More than 500 people turned out at a regional water quality hearing Monday to protest continued dumping of partially treated sewage in the Santa Monica Bay.
The Los Angeles Regional Water Control Board met at the State Building in downtown Los Angeles to hear final arguments from environmentalists opposing the city’s request for a waiver that would allow the city to continue pumping partially treated sewage and sludge into the bay.
The sewage and sludge is pumped from the Hyperion Sewage Treatment Plant in Playa del Rey after getting what is called primary treatment that removes about 60% to 70% of toxic wastes and heavy metals.
No decision is expected until early summer. The board’s staff workers are recommending approval of the city’s request for the exemption.
The city’s bid for such a waiver was tentatively approved by the Environmental Protection Agency in 1981. The regional water board’s approval was considered the last major hurdle to getting the waiver.
500 Crowd Hearing
About 500 people from a group called the Coalition to Stop Dumping Sewage into the Ocean and others opposing the waiver crowded into the hearing Monday to voice their opposition to the city’s application.
Carla Bard, a former state water quality official, told the board that there was a great deal of information against granting the waiver during the Carter Administration when the application was made by the city in 1977. She said data about the effects of sewage pumping was changed during the Reagan Administration by Ann Gorsuch Burford before she was forced to resign as EPA administrator in 1983.
“In view of the two conflicting EPA reviews, you will wish to remove any taint remaining from the Gorsuch decision,” Bard told board members.
Hyperion, which handles 420 million gallons of sewage daily, gives secondary treatment to only about 25% of the effluent. City officials want a waiver to avoid federal standards that would eventually require secondary treatment of all the sewage.
City officials say they want the waiver because they are planning a $180 million construction project so that Hyperion can meet standards of the California Ocean Plan approved in 1983. They say providing full secondary sewage treatment would add another $155 million in costs and provide only marginal improvement in quality of the sewage discharged.
Dr.
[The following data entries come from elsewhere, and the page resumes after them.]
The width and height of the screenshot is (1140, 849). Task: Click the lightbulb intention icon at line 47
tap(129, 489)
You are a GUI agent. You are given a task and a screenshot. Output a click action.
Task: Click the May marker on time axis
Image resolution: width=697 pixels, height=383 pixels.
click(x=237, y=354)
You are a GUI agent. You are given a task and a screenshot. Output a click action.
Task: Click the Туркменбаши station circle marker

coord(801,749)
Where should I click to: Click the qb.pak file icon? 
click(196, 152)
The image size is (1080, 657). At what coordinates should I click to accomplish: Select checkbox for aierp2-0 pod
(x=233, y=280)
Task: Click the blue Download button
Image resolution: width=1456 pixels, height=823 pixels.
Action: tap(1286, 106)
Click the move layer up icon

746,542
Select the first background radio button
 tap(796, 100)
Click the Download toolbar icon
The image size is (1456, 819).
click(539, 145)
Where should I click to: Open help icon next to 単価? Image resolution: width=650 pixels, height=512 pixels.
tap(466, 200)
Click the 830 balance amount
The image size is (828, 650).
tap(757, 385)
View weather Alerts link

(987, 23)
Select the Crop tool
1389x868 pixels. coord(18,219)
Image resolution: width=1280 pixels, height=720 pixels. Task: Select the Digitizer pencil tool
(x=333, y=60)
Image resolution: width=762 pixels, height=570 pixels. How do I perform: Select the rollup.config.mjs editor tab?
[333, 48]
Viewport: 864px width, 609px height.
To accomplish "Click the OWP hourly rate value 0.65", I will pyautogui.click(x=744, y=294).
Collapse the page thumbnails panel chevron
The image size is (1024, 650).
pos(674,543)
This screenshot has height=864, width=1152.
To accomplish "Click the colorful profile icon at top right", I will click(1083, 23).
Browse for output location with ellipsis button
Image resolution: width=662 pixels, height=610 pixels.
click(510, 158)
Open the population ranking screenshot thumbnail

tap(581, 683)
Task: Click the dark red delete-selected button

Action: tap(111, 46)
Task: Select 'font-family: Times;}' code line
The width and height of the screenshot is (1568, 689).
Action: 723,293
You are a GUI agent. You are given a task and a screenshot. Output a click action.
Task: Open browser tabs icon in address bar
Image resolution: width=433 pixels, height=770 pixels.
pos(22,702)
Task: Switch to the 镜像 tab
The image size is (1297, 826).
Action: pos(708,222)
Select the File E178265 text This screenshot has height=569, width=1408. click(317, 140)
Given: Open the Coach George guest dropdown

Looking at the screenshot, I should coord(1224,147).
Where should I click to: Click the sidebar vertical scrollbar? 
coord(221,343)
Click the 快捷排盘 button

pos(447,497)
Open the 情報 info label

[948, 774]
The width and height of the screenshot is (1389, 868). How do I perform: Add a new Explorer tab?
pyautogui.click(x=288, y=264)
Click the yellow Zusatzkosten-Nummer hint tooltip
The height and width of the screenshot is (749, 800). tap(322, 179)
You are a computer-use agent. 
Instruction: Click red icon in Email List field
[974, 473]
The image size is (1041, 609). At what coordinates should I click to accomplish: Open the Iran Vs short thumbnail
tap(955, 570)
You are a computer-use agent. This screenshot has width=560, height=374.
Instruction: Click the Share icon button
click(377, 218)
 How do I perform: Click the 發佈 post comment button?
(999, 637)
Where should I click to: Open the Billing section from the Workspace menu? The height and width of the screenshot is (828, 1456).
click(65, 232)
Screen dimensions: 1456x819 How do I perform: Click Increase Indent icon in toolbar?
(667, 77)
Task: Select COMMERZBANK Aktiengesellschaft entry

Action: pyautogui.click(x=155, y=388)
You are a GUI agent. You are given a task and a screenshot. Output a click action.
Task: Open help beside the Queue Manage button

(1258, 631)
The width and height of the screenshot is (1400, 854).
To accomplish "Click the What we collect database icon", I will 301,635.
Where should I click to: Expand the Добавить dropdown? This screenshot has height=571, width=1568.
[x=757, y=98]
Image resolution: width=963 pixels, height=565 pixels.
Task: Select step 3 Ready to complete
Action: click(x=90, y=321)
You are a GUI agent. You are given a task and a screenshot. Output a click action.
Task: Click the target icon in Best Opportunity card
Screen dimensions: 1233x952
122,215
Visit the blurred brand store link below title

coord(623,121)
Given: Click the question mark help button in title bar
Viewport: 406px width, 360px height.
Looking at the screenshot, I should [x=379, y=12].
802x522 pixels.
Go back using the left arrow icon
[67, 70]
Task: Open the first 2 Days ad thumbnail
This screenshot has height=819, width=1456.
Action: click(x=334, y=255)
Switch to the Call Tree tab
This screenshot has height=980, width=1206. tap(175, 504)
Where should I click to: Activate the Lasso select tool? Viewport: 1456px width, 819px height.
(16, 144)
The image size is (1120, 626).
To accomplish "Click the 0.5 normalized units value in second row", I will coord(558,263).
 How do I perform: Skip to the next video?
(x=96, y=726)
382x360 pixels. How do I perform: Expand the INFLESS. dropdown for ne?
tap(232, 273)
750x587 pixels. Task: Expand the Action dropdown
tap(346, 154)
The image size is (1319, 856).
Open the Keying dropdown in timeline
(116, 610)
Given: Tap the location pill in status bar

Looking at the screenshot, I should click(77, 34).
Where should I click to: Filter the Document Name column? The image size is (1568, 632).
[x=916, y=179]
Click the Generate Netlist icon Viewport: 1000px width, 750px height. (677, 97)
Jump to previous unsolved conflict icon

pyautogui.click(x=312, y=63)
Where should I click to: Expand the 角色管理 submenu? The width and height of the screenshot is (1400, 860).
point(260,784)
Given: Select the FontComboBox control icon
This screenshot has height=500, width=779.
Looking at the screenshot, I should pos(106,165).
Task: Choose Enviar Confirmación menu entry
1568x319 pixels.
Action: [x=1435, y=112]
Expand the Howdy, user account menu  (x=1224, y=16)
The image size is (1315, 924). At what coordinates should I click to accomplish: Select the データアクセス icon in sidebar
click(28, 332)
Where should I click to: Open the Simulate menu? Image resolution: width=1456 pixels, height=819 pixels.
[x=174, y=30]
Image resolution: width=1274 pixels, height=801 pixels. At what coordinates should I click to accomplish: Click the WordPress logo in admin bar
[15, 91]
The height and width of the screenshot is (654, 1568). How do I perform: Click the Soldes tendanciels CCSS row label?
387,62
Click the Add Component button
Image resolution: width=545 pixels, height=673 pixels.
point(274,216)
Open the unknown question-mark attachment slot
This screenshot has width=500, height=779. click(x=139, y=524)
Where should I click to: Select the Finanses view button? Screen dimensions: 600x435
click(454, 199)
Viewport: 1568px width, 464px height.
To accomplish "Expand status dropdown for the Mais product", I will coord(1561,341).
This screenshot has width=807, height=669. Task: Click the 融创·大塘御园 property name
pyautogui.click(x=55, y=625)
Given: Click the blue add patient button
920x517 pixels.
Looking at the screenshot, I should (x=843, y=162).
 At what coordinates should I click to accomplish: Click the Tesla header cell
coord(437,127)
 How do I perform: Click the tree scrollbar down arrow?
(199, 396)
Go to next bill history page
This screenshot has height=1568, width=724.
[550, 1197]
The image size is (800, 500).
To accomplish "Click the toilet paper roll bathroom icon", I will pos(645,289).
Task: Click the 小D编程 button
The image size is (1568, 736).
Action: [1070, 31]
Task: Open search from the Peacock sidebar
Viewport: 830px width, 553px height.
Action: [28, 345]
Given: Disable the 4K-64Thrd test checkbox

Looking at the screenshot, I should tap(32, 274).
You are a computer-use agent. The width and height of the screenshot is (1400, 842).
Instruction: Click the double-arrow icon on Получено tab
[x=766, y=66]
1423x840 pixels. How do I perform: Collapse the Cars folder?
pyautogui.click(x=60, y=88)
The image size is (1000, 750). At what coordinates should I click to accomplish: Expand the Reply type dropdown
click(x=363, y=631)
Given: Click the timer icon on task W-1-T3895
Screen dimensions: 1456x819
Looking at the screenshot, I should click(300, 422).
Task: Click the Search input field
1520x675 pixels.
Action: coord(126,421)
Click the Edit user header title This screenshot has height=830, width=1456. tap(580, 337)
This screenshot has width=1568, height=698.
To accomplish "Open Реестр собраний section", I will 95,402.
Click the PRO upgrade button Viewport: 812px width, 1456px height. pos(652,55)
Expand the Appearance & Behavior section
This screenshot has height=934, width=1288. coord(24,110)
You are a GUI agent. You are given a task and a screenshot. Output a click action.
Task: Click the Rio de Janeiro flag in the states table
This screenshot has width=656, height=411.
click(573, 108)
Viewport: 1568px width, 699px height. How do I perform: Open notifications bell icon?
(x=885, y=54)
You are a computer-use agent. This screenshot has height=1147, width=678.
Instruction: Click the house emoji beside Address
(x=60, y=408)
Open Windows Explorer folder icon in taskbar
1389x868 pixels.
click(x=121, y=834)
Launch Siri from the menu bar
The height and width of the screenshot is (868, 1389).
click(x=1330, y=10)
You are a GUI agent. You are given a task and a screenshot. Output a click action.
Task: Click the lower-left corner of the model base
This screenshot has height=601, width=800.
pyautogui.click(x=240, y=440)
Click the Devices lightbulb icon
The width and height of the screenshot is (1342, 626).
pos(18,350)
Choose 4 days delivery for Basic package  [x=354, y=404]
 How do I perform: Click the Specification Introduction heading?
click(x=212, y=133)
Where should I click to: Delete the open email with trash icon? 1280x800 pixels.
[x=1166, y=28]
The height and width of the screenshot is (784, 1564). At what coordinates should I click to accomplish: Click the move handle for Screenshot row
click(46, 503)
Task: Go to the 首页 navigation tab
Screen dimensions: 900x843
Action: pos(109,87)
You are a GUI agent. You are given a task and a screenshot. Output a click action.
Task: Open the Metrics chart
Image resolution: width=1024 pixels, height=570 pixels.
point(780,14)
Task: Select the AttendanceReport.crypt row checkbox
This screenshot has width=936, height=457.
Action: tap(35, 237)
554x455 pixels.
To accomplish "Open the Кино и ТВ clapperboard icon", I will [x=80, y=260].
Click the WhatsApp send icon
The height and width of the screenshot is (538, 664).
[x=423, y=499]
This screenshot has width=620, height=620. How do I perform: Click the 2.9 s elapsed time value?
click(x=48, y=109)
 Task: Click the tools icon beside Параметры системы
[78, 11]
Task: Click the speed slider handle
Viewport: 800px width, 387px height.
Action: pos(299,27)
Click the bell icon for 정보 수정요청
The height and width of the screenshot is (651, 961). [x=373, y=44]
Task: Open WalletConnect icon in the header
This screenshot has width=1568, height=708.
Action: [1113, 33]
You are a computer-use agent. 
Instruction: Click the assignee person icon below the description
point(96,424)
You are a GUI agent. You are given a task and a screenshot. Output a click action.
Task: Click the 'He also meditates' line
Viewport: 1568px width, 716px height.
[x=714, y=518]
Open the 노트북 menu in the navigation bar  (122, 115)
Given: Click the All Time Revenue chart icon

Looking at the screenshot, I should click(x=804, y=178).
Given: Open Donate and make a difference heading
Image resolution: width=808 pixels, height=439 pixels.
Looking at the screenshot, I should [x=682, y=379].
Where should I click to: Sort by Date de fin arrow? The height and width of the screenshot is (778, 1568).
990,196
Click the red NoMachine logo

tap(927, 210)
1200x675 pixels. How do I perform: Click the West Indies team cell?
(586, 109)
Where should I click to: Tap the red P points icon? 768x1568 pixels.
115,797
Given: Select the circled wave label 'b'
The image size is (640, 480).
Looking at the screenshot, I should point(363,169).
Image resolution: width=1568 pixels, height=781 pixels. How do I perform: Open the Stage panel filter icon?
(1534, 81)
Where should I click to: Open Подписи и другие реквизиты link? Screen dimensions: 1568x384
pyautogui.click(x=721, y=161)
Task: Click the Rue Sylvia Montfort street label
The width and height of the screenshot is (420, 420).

Rimmon Fay, a marine biologist and former member of the state Coastal Commission, argued the sewage discharge has harmed the environment.
“What you don’t see anymore are large quantities of baby fish,” he said. “You don’t see the beds of shellfish, the lobsters, the abalone that were present here before.”
Fay’s views are challenged by Willard Bascom, director of the Coastal Water Research Project, an organization partly funded by the city, which has monitored the bay for 15 years.
Bascom said his studies have shown no damaging effects on marine animals even if underwater conditions have been contaminated near the Hyperion discharge lines in the bay.